Finally, he was appointed Prior at the Convent of Nuestra Señora de la Merced, where he was appointed commander in 1645. He died as prior at the convent of Almazán in Soria in the year 1648. He never stopped writing, secretly.
OF THE THEOLOGICAL HERMENEUTICS OF EFFECTIVE GRACE IN THE WORK OF TIRSO DE MOLINA "EL CONDENADO POR DESCONFIADO"
First of all, the analysis of this work demands a digression to contextualize the synchronic mode of history according to its theological thesis, the doctrinal substrate through which Tirso develops his exegesis: The theological conflict posed by the Jesuit Luis de Molina (1535-1600) and the Dominican Domingo Báñez (1528-1604).

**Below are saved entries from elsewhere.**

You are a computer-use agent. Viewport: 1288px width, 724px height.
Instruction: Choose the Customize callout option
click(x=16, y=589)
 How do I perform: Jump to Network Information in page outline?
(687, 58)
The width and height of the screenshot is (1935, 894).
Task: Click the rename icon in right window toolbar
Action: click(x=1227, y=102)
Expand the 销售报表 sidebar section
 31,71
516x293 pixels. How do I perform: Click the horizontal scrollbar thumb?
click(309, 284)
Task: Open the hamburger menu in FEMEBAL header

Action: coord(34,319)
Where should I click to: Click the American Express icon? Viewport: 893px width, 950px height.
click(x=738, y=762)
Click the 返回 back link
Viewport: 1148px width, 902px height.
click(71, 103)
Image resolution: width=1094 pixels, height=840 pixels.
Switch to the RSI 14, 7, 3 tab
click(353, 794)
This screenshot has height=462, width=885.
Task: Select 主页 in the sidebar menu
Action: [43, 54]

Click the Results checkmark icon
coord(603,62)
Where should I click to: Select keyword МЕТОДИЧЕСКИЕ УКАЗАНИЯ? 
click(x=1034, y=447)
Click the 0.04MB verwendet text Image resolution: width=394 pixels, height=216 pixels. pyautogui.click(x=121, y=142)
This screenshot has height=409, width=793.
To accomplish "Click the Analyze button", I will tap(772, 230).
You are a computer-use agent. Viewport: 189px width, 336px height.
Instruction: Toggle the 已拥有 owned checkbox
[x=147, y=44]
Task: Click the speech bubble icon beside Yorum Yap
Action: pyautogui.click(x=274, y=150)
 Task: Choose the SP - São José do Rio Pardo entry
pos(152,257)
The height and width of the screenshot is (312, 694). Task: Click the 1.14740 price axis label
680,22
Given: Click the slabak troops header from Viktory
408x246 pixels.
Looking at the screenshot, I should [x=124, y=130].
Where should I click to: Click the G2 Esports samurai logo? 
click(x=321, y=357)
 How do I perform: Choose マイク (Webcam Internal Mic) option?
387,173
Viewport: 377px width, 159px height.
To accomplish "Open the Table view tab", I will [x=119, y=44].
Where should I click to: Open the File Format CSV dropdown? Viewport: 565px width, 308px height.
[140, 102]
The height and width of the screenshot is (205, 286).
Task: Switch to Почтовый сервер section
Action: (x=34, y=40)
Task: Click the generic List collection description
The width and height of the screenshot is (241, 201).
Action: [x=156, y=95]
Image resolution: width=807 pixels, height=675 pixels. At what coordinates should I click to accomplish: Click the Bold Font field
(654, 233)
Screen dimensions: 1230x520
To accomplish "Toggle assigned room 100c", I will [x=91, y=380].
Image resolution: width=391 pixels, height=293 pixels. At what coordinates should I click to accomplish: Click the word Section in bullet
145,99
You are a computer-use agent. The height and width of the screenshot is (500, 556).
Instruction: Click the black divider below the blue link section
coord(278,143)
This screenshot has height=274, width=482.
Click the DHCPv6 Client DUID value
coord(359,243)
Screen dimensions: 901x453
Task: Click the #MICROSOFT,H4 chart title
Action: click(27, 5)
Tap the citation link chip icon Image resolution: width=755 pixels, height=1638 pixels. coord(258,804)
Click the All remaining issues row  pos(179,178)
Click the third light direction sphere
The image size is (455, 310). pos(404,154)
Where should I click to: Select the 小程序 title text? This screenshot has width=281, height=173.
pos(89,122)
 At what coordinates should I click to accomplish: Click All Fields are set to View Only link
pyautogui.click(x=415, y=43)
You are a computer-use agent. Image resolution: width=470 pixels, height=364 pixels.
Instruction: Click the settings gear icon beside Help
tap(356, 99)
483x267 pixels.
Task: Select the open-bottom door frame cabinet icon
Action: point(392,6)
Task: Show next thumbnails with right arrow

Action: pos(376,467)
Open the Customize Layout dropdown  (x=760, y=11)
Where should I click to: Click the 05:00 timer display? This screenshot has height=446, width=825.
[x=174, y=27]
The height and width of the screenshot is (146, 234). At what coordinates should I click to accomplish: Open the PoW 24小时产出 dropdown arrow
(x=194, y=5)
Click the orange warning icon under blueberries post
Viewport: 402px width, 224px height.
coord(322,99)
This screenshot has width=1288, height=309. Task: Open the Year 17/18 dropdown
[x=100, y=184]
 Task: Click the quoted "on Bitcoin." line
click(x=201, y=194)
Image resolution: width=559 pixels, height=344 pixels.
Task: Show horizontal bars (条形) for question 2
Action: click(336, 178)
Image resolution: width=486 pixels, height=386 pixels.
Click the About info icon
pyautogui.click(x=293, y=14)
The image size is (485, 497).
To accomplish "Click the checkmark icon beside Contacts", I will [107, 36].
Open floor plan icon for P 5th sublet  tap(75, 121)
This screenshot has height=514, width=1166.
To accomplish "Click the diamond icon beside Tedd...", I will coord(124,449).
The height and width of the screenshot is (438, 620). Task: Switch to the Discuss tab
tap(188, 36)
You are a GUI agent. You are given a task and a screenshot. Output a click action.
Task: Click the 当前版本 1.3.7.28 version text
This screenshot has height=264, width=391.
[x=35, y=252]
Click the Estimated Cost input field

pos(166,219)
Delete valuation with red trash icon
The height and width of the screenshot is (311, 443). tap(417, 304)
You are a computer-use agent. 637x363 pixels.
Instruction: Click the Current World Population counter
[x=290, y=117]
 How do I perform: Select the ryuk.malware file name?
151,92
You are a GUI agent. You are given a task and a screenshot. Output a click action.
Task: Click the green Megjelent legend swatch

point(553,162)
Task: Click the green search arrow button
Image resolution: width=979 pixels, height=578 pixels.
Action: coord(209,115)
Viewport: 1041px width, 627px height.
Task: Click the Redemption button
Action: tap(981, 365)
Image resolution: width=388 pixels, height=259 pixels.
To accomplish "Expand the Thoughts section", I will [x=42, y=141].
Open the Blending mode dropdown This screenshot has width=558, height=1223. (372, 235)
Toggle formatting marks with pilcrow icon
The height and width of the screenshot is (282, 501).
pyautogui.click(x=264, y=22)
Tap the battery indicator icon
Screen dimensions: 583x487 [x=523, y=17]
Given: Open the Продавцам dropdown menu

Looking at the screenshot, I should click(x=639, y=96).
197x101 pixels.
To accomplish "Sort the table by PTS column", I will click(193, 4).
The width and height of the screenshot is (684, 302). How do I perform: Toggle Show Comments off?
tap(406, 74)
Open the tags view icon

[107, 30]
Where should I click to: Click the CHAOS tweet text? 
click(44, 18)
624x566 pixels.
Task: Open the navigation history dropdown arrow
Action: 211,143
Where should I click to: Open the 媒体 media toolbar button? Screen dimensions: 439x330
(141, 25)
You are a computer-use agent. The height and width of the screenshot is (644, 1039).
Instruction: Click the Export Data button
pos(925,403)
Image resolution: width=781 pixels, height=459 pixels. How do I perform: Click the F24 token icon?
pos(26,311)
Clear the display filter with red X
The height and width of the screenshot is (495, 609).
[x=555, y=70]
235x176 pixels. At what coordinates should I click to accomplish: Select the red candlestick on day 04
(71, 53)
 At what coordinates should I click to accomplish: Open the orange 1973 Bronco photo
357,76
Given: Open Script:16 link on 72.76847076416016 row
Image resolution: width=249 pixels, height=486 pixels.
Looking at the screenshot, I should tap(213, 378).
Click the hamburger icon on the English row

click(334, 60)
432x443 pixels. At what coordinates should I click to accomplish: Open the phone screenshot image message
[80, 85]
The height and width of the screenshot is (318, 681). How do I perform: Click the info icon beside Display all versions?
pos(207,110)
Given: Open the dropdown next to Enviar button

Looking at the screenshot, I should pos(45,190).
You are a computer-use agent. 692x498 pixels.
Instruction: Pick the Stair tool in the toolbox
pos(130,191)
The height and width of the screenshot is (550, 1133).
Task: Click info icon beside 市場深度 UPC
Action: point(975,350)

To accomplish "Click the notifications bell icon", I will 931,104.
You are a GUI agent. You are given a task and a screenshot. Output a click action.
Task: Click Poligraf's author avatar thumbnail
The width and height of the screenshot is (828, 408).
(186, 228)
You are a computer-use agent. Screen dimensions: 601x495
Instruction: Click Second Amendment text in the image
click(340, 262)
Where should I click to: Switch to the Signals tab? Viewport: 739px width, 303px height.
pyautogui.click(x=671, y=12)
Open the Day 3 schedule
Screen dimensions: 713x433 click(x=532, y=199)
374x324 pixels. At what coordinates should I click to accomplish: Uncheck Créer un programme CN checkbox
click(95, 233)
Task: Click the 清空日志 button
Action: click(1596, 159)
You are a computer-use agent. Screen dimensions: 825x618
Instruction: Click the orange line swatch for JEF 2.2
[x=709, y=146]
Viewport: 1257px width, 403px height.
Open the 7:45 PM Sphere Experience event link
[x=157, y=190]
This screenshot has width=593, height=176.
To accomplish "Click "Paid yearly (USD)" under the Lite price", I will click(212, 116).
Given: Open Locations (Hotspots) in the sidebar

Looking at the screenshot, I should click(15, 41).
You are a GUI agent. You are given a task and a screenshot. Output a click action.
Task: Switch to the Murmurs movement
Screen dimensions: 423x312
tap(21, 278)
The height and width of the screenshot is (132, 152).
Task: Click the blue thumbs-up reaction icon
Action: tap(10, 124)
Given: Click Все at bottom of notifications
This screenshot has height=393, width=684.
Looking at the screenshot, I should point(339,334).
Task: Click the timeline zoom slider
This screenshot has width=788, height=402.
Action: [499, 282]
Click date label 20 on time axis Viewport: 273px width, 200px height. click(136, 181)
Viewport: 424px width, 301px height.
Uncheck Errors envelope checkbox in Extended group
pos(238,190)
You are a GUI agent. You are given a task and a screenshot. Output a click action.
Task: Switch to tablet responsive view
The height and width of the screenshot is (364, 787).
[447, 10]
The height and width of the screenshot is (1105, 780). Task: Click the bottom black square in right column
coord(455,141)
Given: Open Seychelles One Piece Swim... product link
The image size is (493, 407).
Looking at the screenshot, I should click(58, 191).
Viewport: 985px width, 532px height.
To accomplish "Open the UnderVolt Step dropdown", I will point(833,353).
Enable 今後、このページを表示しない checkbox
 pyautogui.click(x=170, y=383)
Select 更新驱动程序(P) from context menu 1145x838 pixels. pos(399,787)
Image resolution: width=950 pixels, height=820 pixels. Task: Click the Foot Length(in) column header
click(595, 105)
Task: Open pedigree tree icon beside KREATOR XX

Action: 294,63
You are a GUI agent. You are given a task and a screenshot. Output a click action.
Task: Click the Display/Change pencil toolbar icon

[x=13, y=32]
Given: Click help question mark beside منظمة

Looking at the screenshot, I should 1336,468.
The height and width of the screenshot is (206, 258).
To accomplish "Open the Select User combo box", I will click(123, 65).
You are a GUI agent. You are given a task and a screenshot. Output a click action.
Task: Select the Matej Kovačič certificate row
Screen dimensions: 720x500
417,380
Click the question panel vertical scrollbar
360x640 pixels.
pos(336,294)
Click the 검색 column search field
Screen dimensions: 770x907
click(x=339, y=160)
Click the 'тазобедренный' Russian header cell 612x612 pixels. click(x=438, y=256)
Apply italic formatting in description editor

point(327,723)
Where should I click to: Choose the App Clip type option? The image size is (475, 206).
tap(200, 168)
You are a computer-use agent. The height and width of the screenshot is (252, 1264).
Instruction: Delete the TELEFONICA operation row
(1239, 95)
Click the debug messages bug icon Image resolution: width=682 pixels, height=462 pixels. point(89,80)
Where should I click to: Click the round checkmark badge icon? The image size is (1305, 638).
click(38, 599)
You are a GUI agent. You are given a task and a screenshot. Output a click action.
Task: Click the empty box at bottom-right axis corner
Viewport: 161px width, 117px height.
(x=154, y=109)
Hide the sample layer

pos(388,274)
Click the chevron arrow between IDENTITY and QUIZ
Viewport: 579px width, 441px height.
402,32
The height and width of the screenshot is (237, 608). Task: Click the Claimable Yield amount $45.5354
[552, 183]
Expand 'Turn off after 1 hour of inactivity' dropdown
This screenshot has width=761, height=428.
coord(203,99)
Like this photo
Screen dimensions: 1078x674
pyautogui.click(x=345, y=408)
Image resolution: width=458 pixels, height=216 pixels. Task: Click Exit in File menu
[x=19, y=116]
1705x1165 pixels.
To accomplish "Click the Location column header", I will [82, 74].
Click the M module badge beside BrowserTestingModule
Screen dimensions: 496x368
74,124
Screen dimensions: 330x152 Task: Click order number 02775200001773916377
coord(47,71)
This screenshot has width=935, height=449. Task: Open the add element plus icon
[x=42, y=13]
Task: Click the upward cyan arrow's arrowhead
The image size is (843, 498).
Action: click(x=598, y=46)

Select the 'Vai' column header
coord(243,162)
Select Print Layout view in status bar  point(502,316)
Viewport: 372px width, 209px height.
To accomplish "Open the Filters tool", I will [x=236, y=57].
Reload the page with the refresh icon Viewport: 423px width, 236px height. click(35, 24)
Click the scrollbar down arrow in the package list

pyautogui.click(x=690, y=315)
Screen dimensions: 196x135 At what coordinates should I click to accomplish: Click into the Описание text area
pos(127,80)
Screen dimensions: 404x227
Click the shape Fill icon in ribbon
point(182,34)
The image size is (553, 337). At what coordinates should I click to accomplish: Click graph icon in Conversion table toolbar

As we see, it was also a contention between two prestigious religious orders, the school of the Dominican Báñez, a professor at Salamanca, who defended the fatalistic theory of "efficient grace" of Augustine, which conditions the will of men; the Jesuit Molina, a professor at the University of Coimbra, who defended free will, advocating that man decides, always without divine foreknowledge or without it being able to influence the salvation or damnation of man.
Following an aporetic scheme, as we will explain later, Molina sought to make divine omnipotence and human freedom compatible in an eclectic position and affirmed that the person through their actions could receive sufficient grace for their salvation.
Báñez, with his theory of "physical premotion," defended the thesis that God determines who receives divine grace, man can only act under the influence of divine will. It is a form of determinism, "predestination."
This controversy arises in the midst of the fervor of the Counter-Reformation, and the theory of free will is the banner of John Calvin, a French Lutheran preacher and theologian, and then the "Molinists" thought that Báñez's theory prevented admitting human freedom and predetermined everything the man could do, which implied important theological and ethical consequences since predestination entails that the will of man does not intervene in choosing the path of good or evil.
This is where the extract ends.